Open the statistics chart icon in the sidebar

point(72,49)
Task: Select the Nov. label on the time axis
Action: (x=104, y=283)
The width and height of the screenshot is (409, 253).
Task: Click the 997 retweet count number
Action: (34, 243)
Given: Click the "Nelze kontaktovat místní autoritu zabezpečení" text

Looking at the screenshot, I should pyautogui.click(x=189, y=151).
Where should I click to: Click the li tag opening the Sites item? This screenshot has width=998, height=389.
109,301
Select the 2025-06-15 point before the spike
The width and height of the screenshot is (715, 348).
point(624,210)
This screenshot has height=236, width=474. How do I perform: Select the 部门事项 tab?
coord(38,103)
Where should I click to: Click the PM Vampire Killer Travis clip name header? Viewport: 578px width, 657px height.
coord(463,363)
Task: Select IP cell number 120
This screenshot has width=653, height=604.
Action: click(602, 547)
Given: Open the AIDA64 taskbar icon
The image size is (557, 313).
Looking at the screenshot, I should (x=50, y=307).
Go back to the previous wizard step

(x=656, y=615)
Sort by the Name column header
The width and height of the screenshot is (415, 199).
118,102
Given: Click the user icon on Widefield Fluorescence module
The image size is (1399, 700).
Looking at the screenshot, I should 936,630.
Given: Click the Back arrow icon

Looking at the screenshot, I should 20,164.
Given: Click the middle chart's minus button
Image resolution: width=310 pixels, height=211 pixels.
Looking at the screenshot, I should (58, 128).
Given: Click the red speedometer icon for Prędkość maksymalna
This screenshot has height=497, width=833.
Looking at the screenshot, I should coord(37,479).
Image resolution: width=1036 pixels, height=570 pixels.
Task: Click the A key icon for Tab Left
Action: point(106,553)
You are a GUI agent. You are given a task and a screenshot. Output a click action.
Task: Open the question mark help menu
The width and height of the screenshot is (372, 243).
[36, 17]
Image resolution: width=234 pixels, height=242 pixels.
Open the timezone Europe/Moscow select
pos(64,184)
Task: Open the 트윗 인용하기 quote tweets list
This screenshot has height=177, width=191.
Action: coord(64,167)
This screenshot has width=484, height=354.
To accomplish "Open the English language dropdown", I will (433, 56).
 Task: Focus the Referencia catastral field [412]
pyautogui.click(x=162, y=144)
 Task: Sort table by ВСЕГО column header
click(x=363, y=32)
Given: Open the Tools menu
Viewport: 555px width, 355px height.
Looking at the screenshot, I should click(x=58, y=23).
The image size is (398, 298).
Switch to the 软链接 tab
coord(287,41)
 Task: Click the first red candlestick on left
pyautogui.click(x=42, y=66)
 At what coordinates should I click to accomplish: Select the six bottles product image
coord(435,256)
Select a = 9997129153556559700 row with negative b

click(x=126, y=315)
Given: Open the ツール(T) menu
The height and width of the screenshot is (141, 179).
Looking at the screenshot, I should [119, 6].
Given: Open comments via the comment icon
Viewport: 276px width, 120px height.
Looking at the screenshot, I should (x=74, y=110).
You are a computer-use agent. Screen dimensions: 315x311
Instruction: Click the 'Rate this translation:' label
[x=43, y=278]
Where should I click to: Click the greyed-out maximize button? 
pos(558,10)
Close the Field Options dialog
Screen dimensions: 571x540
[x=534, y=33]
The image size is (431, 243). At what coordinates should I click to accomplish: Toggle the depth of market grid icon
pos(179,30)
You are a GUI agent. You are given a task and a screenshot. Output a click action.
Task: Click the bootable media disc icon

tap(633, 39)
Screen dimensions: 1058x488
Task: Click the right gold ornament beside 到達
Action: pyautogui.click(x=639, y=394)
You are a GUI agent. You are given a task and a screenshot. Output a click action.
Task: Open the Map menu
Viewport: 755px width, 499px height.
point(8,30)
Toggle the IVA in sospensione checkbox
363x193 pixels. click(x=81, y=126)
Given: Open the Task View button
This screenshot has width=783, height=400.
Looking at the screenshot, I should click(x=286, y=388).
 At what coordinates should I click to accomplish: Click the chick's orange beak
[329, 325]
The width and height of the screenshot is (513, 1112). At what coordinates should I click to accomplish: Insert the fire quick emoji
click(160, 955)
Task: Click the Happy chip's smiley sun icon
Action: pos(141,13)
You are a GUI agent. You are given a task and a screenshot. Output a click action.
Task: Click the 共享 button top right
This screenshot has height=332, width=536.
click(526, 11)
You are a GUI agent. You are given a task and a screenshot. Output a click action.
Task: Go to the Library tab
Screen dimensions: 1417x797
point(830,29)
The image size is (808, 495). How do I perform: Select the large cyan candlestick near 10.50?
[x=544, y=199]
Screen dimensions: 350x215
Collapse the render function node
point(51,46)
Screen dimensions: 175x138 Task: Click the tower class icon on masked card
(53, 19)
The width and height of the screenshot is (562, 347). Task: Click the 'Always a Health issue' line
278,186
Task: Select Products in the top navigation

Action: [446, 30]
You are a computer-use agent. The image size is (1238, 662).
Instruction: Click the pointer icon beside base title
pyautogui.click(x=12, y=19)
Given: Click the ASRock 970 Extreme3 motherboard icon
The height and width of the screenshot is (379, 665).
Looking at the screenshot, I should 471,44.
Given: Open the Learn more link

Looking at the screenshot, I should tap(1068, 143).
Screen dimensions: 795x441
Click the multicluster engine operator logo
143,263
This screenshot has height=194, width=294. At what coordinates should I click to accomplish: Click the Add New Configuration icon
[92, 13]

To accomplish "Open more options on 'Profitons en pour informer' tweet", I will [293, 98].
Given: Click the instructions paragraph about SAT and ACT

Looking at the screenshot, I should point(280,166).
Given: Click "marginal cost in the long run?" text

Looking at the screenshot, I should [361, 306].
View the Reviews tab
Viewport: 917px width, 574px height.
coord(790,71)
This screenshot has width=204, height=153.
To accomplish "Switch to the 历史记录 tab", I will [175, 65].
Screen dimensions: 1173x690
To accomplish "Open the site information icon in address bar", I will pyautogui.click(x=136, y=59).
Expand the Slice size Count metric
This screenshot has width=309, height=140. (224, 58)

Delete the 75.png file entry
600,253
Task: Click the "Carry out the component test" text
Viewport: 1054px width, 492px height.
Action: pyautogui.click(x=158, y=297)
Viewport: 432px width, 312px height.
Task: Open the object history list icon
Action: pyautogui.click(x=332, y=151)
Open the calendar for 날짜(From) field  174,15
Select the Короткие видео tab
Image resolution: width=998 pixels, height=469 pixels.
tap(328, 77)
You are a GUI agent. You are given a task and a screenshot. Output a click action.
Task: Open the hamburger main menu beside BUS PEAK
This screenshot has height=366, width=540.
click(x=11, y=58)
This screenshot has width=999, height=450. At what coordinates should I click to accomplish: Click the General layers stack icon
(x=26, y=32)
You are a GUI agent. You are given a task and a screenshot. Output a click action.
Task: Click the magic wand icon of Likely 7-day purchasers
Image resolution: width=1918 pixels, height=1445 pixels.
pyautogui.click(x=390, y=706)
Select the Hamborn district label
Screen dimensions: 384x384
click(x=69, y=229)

------------------------------

What the task requires =
The material is to be written out once more, exactly and in full.

Response area =
Open the statistics chart icon in the sidebar

point(72,49)
Task: Select the Nov. label on the time axis
Action: (x=104, y=283)
The width and height of the screenshot is (409, 253).
Task: Click the 997 retweet count number
Action: (34, 243)
Given: Click the "Nelze kontaktovat místní autoritu zabezpečení" text

Looking at the screenshot, I should pyautogui.click(x=189, y=151).
Where should I click to: Click the li tag opening the Sites item? This screenshot has width=998, height=389.
109,301
Select the 2025-06-15 point before the spike
The width and height of the screenshot is (715, 348).
point(624,210)
This screenshot has height=236, width=474. How do I perform: Select the 部门事项 tab?
coord(38,103)
Where should I click to: Click the PM Vampire Killer Travis clip name header? Viewport: 578px width, 657px height.
coord(463,363)
Task: Select IP cell number 120
This screenshot has width=653, height=604.
Action: click(602, 547)
Given: Open the AIDA64 taskbar icon
The image size is (557, 313).
Looking at the screenshot, I should (x=50, y=307).
Go back to the previous wizard step

(x=656, y=615)
Sort by the Name column header
The width and height of the screenshot is (415, 199).
118,102
Given: Click the user icon on Widefield Fluorescence module
The image size is (1399, 700).
Looking at the screenshot, I should 936,630.
Given: Click the Back arrow icon

Looking at the screenshot, I should 20,164.
Given: Click the middle chart's minus button
Image resolution: width=310 pixels, height=211 pixels.
Looking at the screenshot, I should (58, 128).
Given: Click the red speedometer icon for Prędkość maksymalna
This screenshot has height=497, width=833.
Looking at the screenshot, I should coord(37,479).
Image resolution: width=1036 pixels, height=570 pixels.
Task: Click the A key icon for Tab Left
Action: point(106,553)
You are a GUI agent. You are given a task and a screenshot. Output a click action.
Task: Open the question mark help menu
The width and height of the screenshot is (372, 243).
[36, 17]
Image resolution: width=234 pixels, height=242 pixels.
Open the timezone Europe/Moscow select
pos(64,184)
Task: Open the 트윗 인용하기 quote tweets list
This screenshot has height=177, width=191.
Action: coord(64,167)
This screenshot has width=484, height=354.
To accomplish "Open the English language dropdown", I will (433, 56).
 Task: Focus the Referencia catastral field [412]
pyautogui.click(x=162, y=144)
 Task: Sort table by ВСЕГО column header
click(x=363, y=32)
Given: Open the Tools menu
Viewport: 555px width, 355px height.
Looking at the screenshot, I should click(x=58, y=23).
The image size is (398, 298).
Switch to the 软链接 tab
coord(287,41)
 Task: Click the first red candlestick on left
pyautogui.click(x=42, y=66)
 At what coordinates should I click to accomplish: Select the six bottles product image
coord(435,256)
Select a = 9997129153556559700 row with negative b

click(x=126, y=315)
Given: Open the ツール(T) menu
The height and width of the screenshot is (141, 179).
Looking at the screenshot, I should [119, 6].
Given: Open comments via the comment icon
Viewport: 276px width, 120px height.
Looking at the screenshot, I should (x=74, y=110).
You are a computer-use agent. Screen dimensions: 315x311
Instruction: Click the 'Rate this translation:' label
[x=43, y=278]
Where should I click to: Click the greyed-out maximize button? 
pos(558,10)
Close the Field Options dialog
Screen dimensions: 571x540
[x=534, y=33]
The image size is (431, 243). At what coordinates should I click to accomplish: Toggle the depth of market grid icon
pos(179,30)
You are a GUI agent. You are given a task and a screenshot. Output a click action.
Task: Click the bootable media disc icon

tap(633, 39)
Screen dimensions: 1058x488
Task: Click the right gold ornament beside 到達
Action: pyautogui.click(x=639, y=394)
You are a GUI agent. You are given a task and a screenshot. Output a click action.
Task: Open the Map menu
Viewport: 755px width, 499px height.
point(8,30)
Toggle the IVA in sospensione checkbox
363x193 pixels. click(x=81, y=126)
Given: Open the Task View button
This screenshot has width=783, height=400.
Looking at the screenshot, I should click(x=286, y=388).
 At what coordinates should I click to accomplish: Click the chick's orange beak
[329, 325]
The width and height of the screenshot is (513, 1112). At what coordinates should I click to accomplish: Insert the fire quick emoji
click(160, 955)
Task: Click the Happy chip's smiley sun icon
Action: pos(141,13)
You are a GUI agent. You are given a task and a screenshot. Output a click action.
Task: Click the 共享 button top right
This screenshot has height=332, width=536.
click(526, 11)
You are a GUI agent. You are given a task and a screenshot. Output a click action.
Task: Go to the Library tab
Screen dimensions: 1417x797
point(830,29)
The image size is (808, 495). How do I perform: Select the large cyan candlestick near 10.50?
[x=544, y=199]
Screen dimensions: 350x215
Collapse the render function node
point(51,46)
Screen dimensions: 175x138 Task: Click the tower class icon on masked card
(53, 19)
The width and height of the screenshot is (562, 347). Task: Click the 'Always a Health issue' line
278,186
Task: Select Products in the top navigation

Action: [446, 30]
You are a computer-use agent. The image size is (1238, 662).
Instruction: Click the pointer icon beside base title
pyautogui.click(x=12, y=19)
Given: Click the ASRock 970 Extreme3 motherboard icon
The height and width of the screenshot is (379, 665).
Looking at the screenshot, I should 471,44.
Given: Open the Learn more link

Looking at the screenshot, I should tap(1068, 143).
Screen dimensions: 795x441
Click the multicluster engine operator logo
143,263
This screenshot has height=194, width=294. At what coordinates should I click to accomplish: Click the Add New Configuration icon
[92, 13]

To accomplish "Open more options on 'Profitons en pour informer' tweet", I will [293, 98].
Given: Click the instructions paragraph about SAT and ACT

Looking at the screenshot, I should point(280,166).
Given: Click "marginal cost in the long run?" text

Looking at the screenshot, I should [361, 306].
View the Reviews tab
Viewport: 917px width, 574px height.
coord(790,71)
This screenshot has width=204, height=153.
To accomplish "Switch to the 历史记录 tab", I will [175, 65].
Screen dimensions: 1173x690
To accomplish "Open the site information icon in address bar", I will pyautogui.click(x=136, y=59).
Expand the Slice size Count metric
This screenshot has width=309, height=140. (224, 58)

Delete the 75.png file entry
600,253
Task: Click the "Carry out the component test" text
Viewport: 1054px width, 492px height.
Action: pyautogui.click(x=158, y=297)
Viewport: 432px width, 312px height.
Task: Open the object history list icon
Action: pyautogui.click(x=332, y=151)
Open the calendar for 날짜(From) field  174,15
Select the Короткие видео tab
Image resolution: width=998 pixels, height=469 pixels.
tap(328, 77)
You are a GUI agent. You are given a task and a screenshot. Output a click action.
Task: Open the hamburger main menu beside BUS PEAK
This screenshot has height=366, width=540.
click(x=11, y=58)
This screenshot has width=999, height=450. At what coordinates should I click to accomplish: Click the General layers stack icon
(x=26, y=32)
You are a GUI agent. You are given a task and a screenshot. Output a click action.
Task: Click the magic wand icon of Likely 7-day purchasers
Image resolution: width=1918 pixels, height=1445 pixels.
pyautogui.click(x=390, y=706)
Select the Hamborn district label
Screen dimensions: 384x384
click(x=69, y=229)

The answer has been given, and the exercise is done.